Before adding rules, you must know that the audit framework can be very verbose and that each rules must be carrefully tested before being effectively deployed. Indeed, just one rule can flood all your log within a few minutes.

Audit files and directories access

The most basic use of the audit framework is to log the access to the files you want. To do this, you must use a watch -w to a file or a directory The most basic rule to set up is to track accesses to the passwd file :

# auditctl -w /etc/passwd -p rwxa

You can track access to a folder with :

# auditctl -w /etc/security/

The first rule keep track of every read r , write w , execution x , attribute change a to the file /etc/passwd. The second keep track to any access in the /etc/security/ folder.

You can list all active rules with :

# auditctl -l

You can delete all rules with :

# auditctl -D

Once you validate the rule, you can append them to the /etc/audit/audit.rules file like that :

-w /etc/audit/audit.rules -p rwxa
-w /etc/security/

Audit syscalls

The audit framework allow you to audit the syscalls performed with the -a option.
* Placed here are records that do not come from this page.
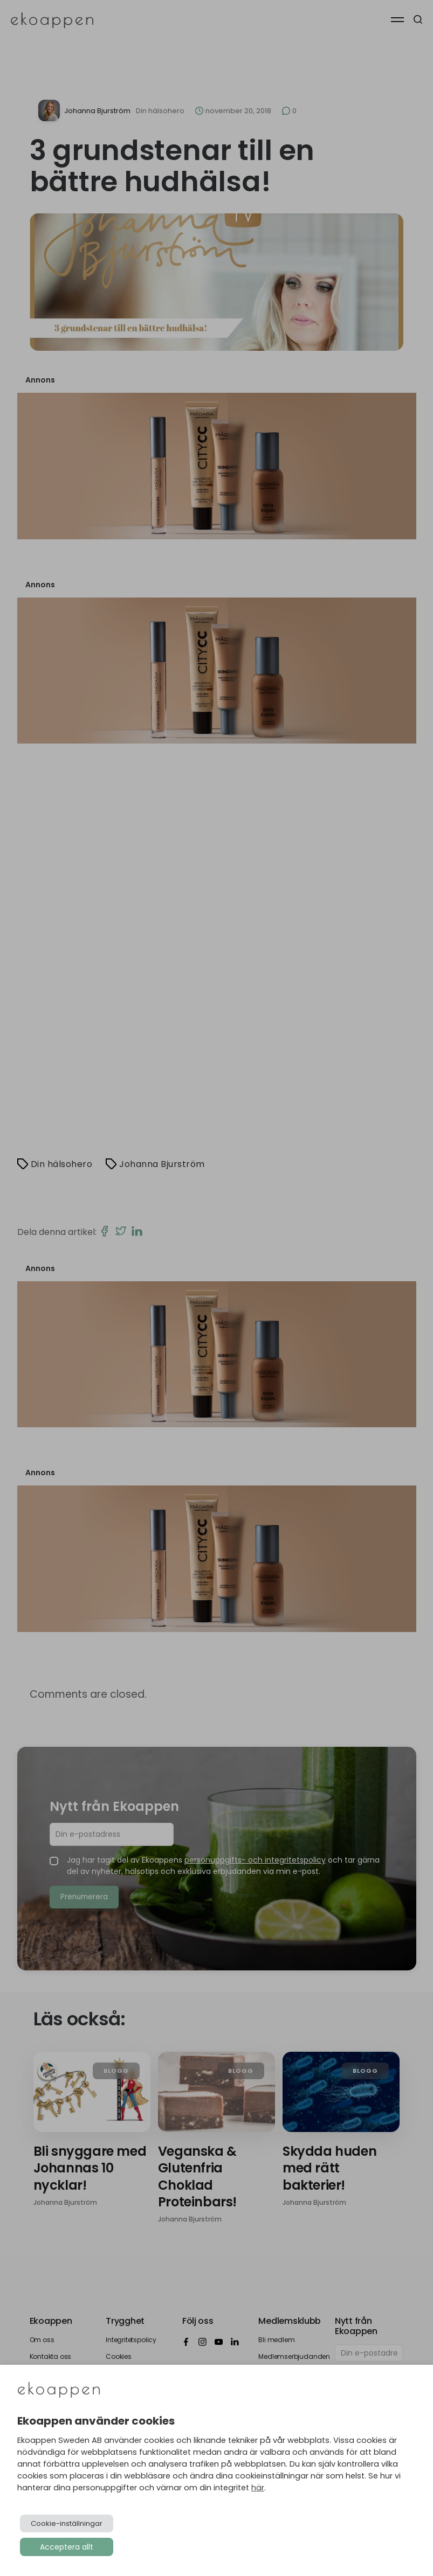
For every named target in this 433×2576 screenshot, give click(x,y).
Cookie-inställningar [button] (66, 2523)
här (257, 2487)
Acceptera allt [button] (66, 2547)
A security related rule is to track the chmod syscall, to detect file ownership changes :

auditctl -a entry,always -S chmod

For a list of all syscalls : man syscalls

A lot of rules and posibilities are available, see man auditctl and man audit.rules

Search the logs

The audit framework provide some tools to ease the use and the research of event haeing on a system.

using pid

You can search events related to a particular pid using ausearch:

# ausearch -p 1

This command will show you all the events logged according to your rules related to the PID1 (i.e. systemd).

using keys

One of the great feature of the audit framework is its hability to use keys to manage events, such a usage is recommended.
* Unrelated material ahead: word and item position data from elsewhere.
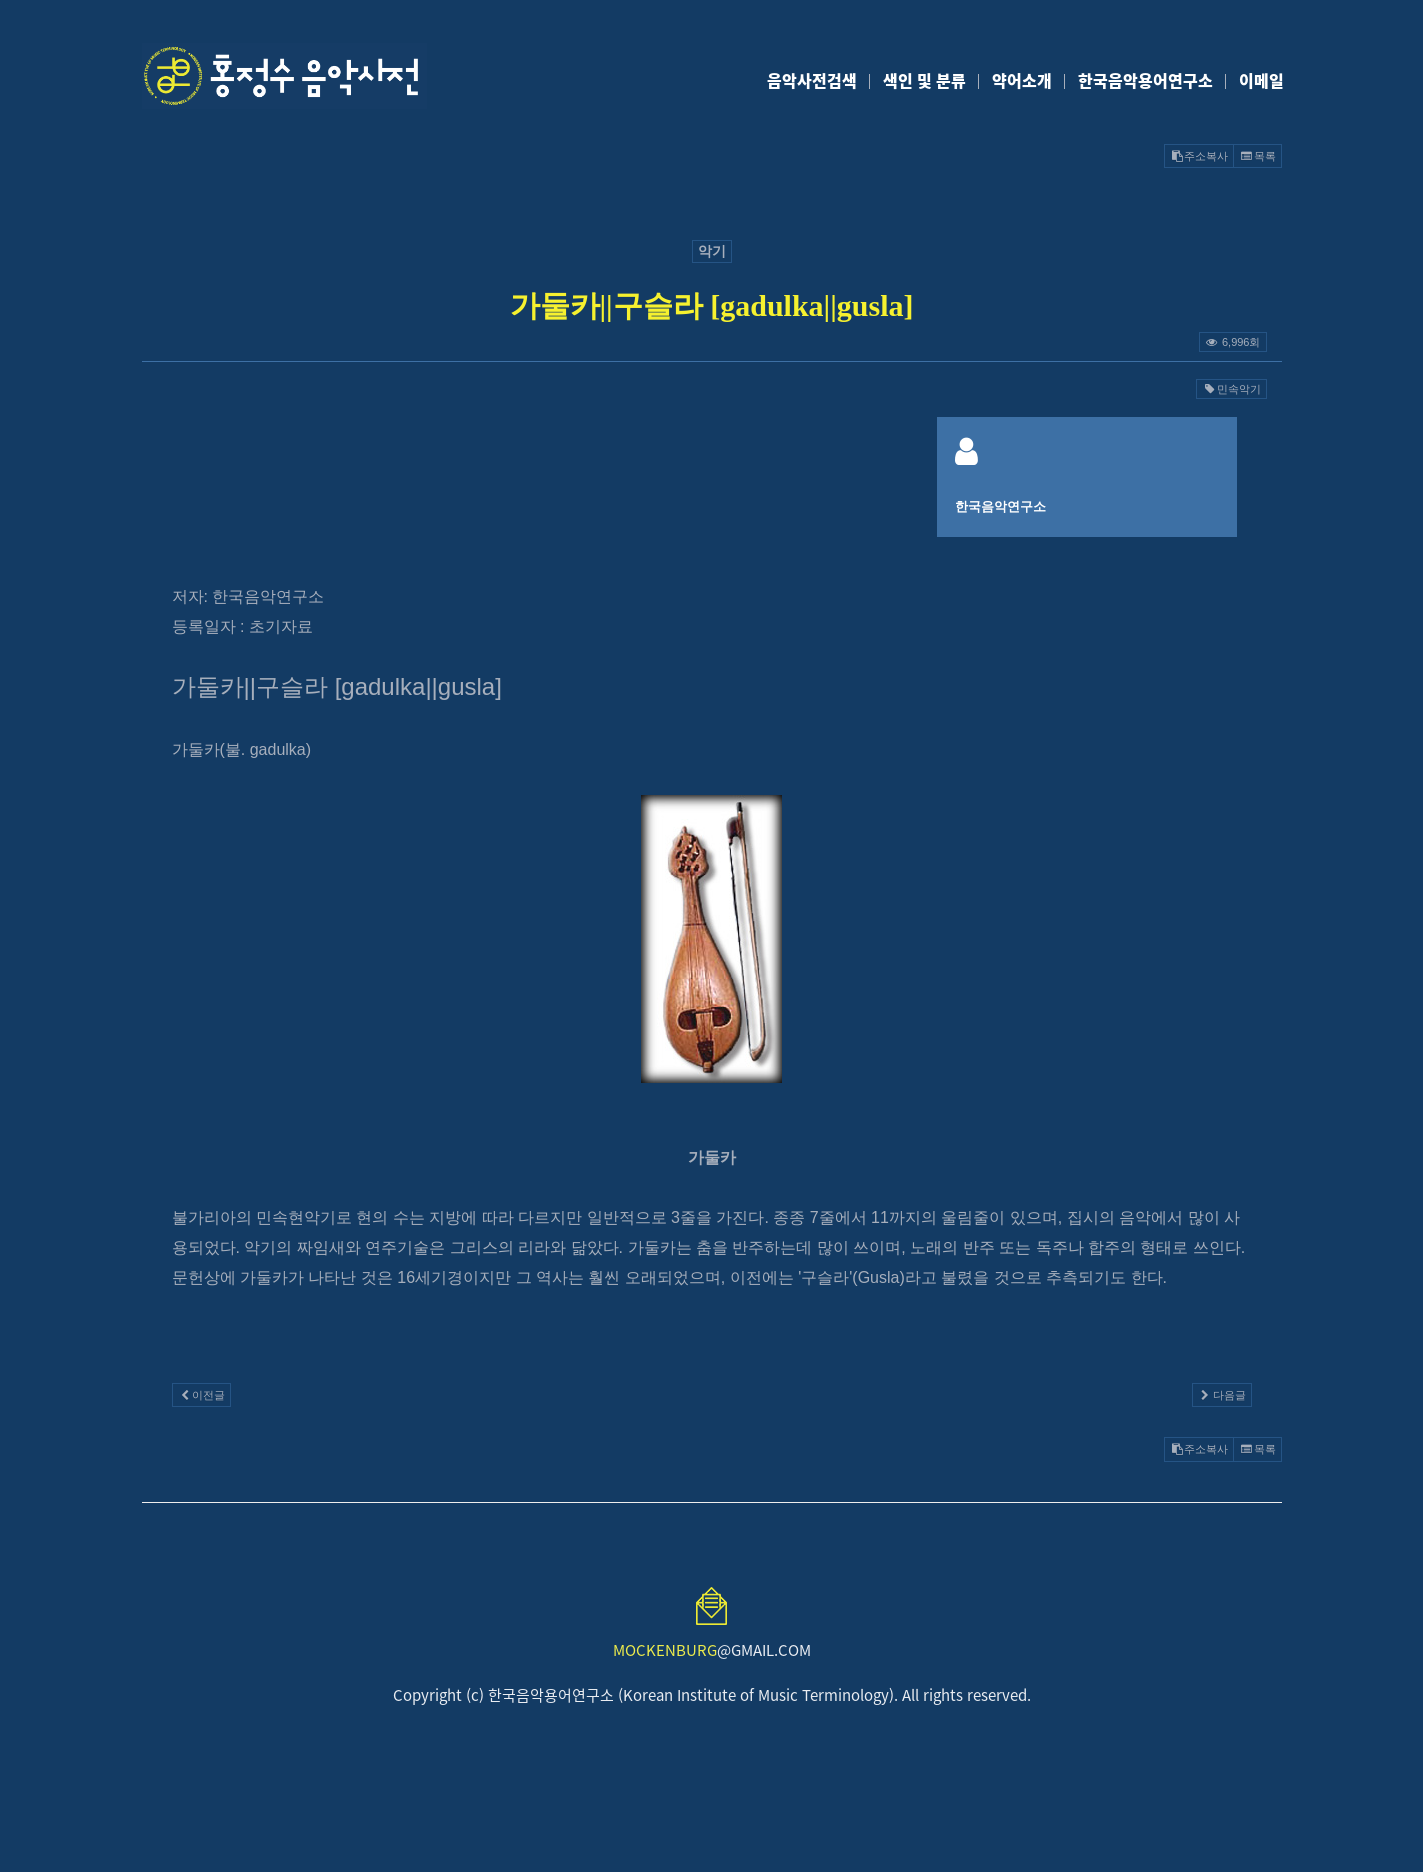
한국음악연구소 (1000, 506)
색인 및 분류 (924, 80)
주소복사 (1199, 156)
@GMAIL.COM (712, 1650)
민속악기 (1231, 389)
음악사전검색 (812, 80)
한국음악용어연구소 (1145, 80)
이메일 (1261, 80)
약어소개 (1022, 80)
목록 (1257, 156)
You can use the -k option in your rules to be able to find related events easily :

# auditctl -w /etc/passwd -p rwxa -k KEY_pwd

Then, if you search for events with the key KEY_pwd, ausearch will display only event related to the file /etc/passwd.

# ausearch -k KEY_pwd

Look for abnormalies

The aureport tool can be used to quicly report any anormal event performed on the system, it include network interface used in promiscous mode, process or thread crashing or exiting with ENOMEM error etc.

The easiest way to use aureport is :

# aureport -n

aureport can be used to generate custom report, see man aureport.
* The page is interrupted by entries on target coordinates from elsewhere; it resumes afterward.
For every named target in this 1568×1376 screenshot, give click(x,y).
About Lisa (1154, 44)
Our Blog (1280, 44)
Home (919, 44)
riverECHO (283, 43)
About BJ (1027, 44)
Which files or syscalls are worth-auditing ?

Keep in mind that each audit rule added will generate logs, so you must be ready to treat this amount of information. Basically, each security-related event/file must be monitored, like ids, ips, anti-rootkits etc. On the other side, it's totally useless to track every write syscall, the smallest compilation will fill your logs with this event.

More complex set of rules can be set up, performing auditing on a very fine-grained base. If you want to do so, the man pages of auditctl are worth-reading.

Gather logs from different hosts

The audit framework has an plugin system which provides the possibility to send local logfiles to an remote auditd.

Send logfiles

To send your logfiles to an remote host you need the audisp-remote plugin which comes automatically with the audit package. Activate the plugin:

/etc/audisp/plugins.d/au-remote.conf
active = yes
direction = out
path = /usr/bin/audisp-remote
type = always
format = string

and set the remote host where the logs should be send to:

/etc/audisp/audisp-remote.conf
remote_server = domain.name.or.ip
port = 60
##local_port = optional
transport = tcp

Recieve logfiles

To make audit listen for remote audispds you just need to set the tcp options:

/etc/audit/auditd.conf
tcp_listen_port = 60
tcp_listen_queue = 5
tcp_max_per_addr = 1
##tcp_client_ports = 1024-65535 #optional
tcp_client_max_idle = 0

Now you can view the logs of all configured hosts in the logfiles of the recieving auditd.